===== SUPPLIED DATA

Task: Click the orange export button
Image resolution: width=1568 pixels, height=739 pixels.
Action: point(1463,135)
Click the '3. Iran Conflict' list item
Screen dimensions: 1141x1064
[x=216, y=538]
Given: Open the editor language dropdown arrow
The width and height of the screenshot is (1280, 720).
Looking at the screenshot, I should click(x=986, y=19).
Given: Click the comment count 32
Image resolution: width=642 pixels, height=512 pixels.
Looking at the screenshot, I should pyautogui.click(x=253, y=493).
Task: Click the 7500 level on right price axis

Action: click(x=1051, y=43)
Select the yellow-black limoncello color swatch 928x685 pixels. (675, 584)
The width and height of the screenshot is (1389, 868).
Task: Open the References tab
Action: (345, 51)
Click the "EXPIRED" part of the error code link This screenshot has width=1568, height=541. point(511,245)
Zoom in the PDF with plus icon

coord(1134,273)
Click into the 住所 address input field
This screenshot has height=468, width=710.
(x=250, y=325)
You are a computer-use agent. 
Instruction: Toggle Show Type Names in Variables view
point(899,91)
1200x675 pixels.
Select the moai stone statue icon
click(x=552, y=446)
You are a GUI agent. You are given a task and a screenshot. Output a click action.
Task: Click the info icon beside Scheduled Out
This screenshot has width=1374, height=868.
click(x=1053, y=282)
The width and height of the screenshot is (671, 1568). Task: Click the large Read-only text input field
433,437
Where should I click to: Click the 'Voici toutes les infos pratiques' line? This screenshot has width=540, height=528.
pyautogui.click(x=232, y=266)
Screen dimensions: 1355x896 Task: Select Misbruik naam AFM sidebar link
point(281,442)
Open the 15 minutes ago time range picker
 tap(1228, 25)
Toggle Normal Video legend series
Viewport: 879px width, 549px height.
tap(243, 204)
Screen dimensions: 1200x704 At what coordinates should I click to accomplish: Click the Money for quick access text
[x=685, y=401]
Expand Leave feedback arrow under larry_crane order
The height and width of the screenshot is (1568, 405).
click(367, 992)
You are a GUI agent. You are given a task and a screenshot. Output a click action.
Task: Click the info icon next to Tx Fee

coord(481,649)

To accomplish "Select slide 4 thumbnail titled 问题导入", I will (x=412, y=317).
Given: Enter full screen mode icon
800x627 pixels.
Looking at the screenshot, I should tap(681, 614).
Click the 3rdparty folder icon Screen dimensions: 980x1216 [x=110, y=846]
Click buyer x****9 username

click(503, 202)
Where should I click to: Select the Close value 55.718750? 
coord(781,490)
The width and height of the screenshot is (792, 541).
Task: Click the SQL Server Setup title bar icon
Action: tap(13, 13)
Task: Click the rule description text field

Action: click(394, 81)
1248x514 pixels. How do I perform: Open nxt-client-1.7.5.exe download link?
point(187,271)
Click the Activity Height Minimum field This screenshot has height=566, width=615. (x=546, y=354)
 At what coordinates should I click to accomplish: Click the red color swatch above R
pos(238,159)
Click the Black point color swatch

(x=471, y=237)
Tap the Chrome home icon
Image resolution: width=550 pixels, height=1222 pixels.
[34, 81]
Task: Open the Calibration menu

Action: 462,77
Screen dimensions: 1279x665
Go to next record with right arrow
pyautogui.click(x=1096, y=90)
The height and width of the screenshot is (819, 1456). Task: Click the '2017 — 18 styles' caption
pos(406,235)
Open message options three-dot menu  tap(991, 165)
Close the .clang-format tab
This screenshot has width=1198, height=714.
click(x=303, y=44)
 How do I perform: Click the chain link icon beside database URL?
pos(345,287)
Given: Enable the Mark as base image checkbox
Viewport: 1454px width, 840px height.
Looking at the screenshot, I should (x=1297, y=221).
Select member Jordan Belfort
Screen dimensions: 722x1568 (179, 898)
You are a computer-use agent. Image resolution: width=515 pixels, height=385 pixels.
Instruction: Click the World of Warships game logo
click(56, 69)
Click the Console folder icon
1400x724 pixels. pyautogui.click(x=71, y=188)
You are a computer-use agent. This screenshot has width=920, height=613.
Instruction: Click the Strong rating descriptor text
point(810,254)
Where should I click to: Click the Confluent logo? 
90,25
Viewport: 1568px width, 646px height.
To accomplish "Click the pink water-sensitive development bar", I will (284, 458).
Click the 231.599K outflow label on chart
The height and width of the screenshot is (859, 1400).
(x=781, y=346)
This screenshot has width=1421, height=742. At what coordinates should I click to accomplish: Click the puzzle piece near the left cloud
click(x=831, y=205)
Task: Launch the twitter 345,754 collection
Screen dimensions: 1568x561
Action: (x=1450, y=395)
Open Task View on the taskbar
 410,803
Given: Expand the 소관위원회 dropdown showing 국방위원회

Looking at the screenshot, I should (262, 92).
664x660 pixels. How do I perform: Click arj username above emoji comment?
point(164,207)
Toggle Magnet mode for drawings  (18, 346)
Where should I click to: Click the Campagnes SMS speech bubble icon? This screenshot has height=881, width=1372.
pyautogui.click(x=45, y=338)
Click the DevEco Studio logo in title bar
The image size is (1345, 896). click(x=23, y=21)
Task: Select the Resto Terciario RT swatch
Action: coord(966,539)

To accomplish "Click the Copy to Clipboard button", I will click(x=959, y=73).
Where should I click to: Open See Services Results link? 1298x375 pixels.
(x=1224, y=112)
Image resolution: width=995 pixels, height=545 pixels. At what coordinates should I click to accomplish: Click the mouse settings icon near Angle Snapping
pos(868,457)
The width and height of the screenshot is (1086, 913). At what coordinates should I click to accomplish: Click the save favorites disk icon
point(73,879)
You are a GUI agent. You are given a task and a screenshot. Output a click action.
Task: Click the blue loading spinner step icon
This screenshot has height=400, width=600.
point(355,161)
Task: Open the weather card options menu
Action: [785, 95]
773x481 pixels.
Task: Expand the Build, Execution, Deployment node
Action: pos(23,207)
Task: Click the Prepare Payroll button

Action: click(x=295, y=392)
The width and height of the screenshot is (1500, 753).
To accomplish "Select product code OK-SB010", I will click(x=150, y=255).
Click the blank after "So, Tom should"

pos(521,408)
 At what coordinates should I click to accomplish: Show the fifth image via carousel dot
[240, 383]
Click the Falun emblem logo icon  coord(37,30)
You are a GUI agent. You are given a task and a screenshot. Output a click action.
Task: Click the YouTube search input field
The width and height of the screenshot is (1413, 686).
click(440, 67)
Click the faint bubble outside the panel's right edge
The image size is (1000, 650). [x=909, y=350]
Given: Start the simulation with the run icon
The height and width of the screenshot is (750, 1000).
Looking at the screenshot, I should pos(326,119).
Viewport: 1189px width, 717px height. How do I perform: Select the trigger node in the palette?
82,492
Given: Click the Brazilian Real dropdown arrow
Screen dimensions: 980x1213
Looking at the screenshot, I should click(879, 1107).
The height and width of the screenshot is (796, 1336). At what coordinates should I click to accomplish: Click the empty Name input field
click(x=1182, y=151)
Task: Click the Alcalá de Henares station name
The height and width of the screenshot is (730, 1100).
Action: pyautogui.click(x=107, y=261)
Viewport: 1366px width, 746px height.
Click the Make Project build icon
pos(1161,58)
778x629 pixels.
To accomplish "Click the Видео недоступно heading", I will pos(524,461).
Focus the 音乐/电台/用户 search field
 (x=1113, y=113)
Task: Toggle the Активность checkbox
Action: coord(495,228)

==========

● **PROBLEM REQUIREMENTS**: Copy out all the lines above without changing anything.

● **THE COMPLETED TASK**:
Task: Click the orange export button
Image resolution: width=1568 pixels, height=739 pixels.
Action: point(1463,135)
Click the '3. Iran Conflict' list item
Screen dimensions: 1141x1064
[x=216, y=538]
Given: Open the editor language dropdown arrow
The width and height of the screenshot is (1280, 720).
Looking at the screenshot, I should click(x=986, y=19).
Given: Click the comment count 32
Image resolution: width=642 pixels, height=512 pixels.
Looking at the screenshot, I should pyautogui.click(x=253, y=493).
Task: Click the 7500 level on right price axis

Action: click(x=1051, y=43)
Select the yellow-black limoncello color swatch 928x685 pixels. (675, 584)
The width and height of the screenshot is (1389, 868).
Task: Open the References tab
Action: (345, 51)
Click the "EXPIRED" part of the error code link This screenshot has width=1568, height=541. point(511,245)
Zoom in the PDF with plus icon

coord(1134,273)
Click into the 住所 address input field
This screenshot has height=468, width=710.
(x=250, y=325)
You are a computer-use agent. 
Instruction: Toggle Show Type Names in Variables view
point(899,91)
1200x675 pixels.
Select the moai stone statue icon
click(x=552, y=446)
You are a GUI agent. You are given a task and a screenshot. Output a click action.
Task: Click the info icon beside Scheduled Out
This screenshot has width=1374, height=868.
click(x=1053, y=282)
The width and height of the screenshot is (671, 1568). Task: Click the large Read-only text input field
433,437
Where should I click to: Click the 'Voici toutes les infos pratiques' line? This screenshot has width=540, height=528.
pyautogui.click(x=232, y=266)
Screen dimensions: 1355x896 Task: Select Misbruik naam AFM sidebar link
point(281,442)
Open the 15 minutes ago time range picker
 tap(1228, 25)
Toggle Normal Video legend series
Viewport: 879px width, 549px height.
tap(243, 204)
Screen dimensions: 1200x704 At what coordinates should I click to accomplish: Click the Money for quick access text
[x=685, y=401]
Expand Leave feedback arrow under larry_crane order
The height and width of the screenshot is (1568, 405).
click(367, 992)
You are a GUI agent. You are given a task and a screenshot. Output a click action.
Task: Click the info icon next to Tx Fee

coord(481,649)

To accomplish "Select slide 4 thumbnail titled 问题导入", I will (x=412, y=317).
Given: Enter full screen mode icon
800x627 pixels.
Looking at the screenshot, I should tap(681, 614).
Click the 3rdparty folder icon Screen dimensions: 980x1216 [x=110, y=846]
Click buyer x****9 username

click(503, 202)
Where should I click to: Select the Close value 55.718750? 
coord(781,490)
The width and height of the screenshot is (792, 541).
Task: Click the SQL Server Setup title bar icon
Action: tap(13, 13)
Task: Click the rule description text field

Action: click(394, 81)
1248x514 pixels. How do I perform: Open nxt-client-1.7.5.exe download link?
point(187,271)
Click the Activity Height Minimum field This screenshot has height=566, width=615. (x=546, y=354)
 At what coordinates should I click to accomplish: Click the red color swatch above R
pos(238,159)
Click the Black point color swatch

(x=471, y=237)
Tap the Chrome home icon
Image resolution: width=550 pixels, height=1222 pixels.
[34, 81]
Task: Open the Calibration menu

Action: 462,77
Screen dimensions: 1279x665
Go to next record with right arrow
pyautogui.click(x=1096, y=90)
The height and width of the screenshot is (819, 1456). Task: Click the '2017 — 18 styles' caption
pos(406,235)
Open message options three-dot menu  tap(991, 165)
Close the .clang-format tab
This screenshot has width=1198, height=714.
click(x=303, y=44)
 How do I perform: Click the chain link icon beside database URL?
pos(345,287)
Given: Enable the Mark as base image checkbox
Viewport: 1454px width, 840px height.
Looking at the screenshot, I should (x=1297, y=221).
Select member Jordan Belfort
Screen dimensions: 722x1568 (179, 898)
You are a computer-use agent. Image resolution: width=515 pixels, height=385 pixels.
Instruction: Click the World of Warships game logo
click(56, 69)
Click the Console folder icon
1400x724 pixels. pyautogui.click(x=71, y=188)
You are a computer-use agent. This screenshot has width=920, height=613.
Instruction: Click the Strong rating descriptor text
point(810,254)
Where should I click to: Click the Confluent logo? 
90,25
Viewport: 1568px width, 646px height.
To accomplish "Click the pink water-sensitive development bar", I will (284, 458).
Click the 231.599K outflow label on chart
The height and width of the screenshot is (859, 1400).
(x=781, y=346)
This screenshot has width=1421, height=742. At what coordinates should I click to accomplish: Click the puzzle piece near the left cloud
click(x=831, y=205)
Task: Launch the twitter 345,754 collection
Screen dimensions: 1568x561
Action: (x=1450, y=395)
Open Task View on the taskbar
 410,803
Given: Expand the 소관위원회 dropdown showing 국방위원회

Looking at the screenshot, I should (262, 92).
664x660 pixels. How do I perform: Click arj username above emoji comment?
point(164,207)
Toggle Magnet mode for drawings  (18, 346)
Where should I click to: Click the Campagnes SMS speech bubble icon? This screenshot has height=881, width=1372.
pyautogui.click(x=45, y=338)
Click the DevEco Studio logo in title bar
The image size is (1345, 896). click(x=23, y=21)
Task: Select the Resto Terciario RT swatch
Action: coord(966,539)

To accomplish "Click the Copy to Clipboard button", I will click(x=959, y=73).
Where should I click to: Open See Services Results link? 1298x375 pixels.
(x=1224, y=112)
Image resolution: width=995 pixels, height=545 pixels. At what coordinates should I click to accomplish: Click the mouse settings icon near Angle Snapping
pos(868,457)
The width and height of the screenshot is (1086, 913). At what coordinates should I click to accomplish: Click the save favorites disk icon
point(73,879)
You are a GUI agent. You are given a task and a screenshot. Output a click action.
Task: Click the blue loading spinner step icon
This screenshot has height=400, width=600.
point(355,161)
Task: Open the weather card options menu
Action: [785, 95]
773x481 pixels.
Task: Expand the Build, Execution, Deployment node
Action: pos(23,207)
Task: Click the Prepare Payroll button

Action: click(x=295, y=392)
The width and height of the screenshot is (1500, 753).
To accomplish "Select product code OK-SB010", I will click(x=150, y=255).
Click the blank after "So, Tom should"

pos(521,408)
 At what coordinates should I click to accomplish: Show the fifth image via carousel dot
[240, 383]
Click the Falun emblem logo icon  coord(37,30)
You are a GUI agent. You are given a task and a screenshot. Output a click action.
Task: Click the YouTube search input field
The width and height of the screenshot is (1413, 686).
click(440, 67)
Click the faint bubble outside the panel's right edge
The image size is (1000, 650). [x=909, y=350]
Given: Start the simulation with the run icon
The height and width of the screenshot is (750, 1000).
Looking at the screenshot, I should pos(326,119).
Viewport: 1189px width, 717px height. How do I perform: Select the trigger node in the palette?
82,492
Given: Click the Brazilian Real dropdown arrow
Screen dimensions: 980x1213
Looking at the screenshot, I should click(879, 1107).
The height and width of the screenshot is (796, 1336). At what coordinates should I click to accomplish: Click the empty Name input field
click(x=1182, y=151)
Task: Click the Alcalá de Henares station name
The height and width of the screenshot is (730, 1100).
Action: pyautogui.click(x=107, y=261)
Viewport: 1366px width, 746px height.
Click the Make Project build icon
pos(1161,58)
778x629 pixels.
To accomplish "Click the Видео недоступно heading", I will pos(524,461).
Focus the 音乐/电台/用户 search field
 (x=1113, y=113)
Task: Toggle the Активность checkbox
Action: coord(495,228)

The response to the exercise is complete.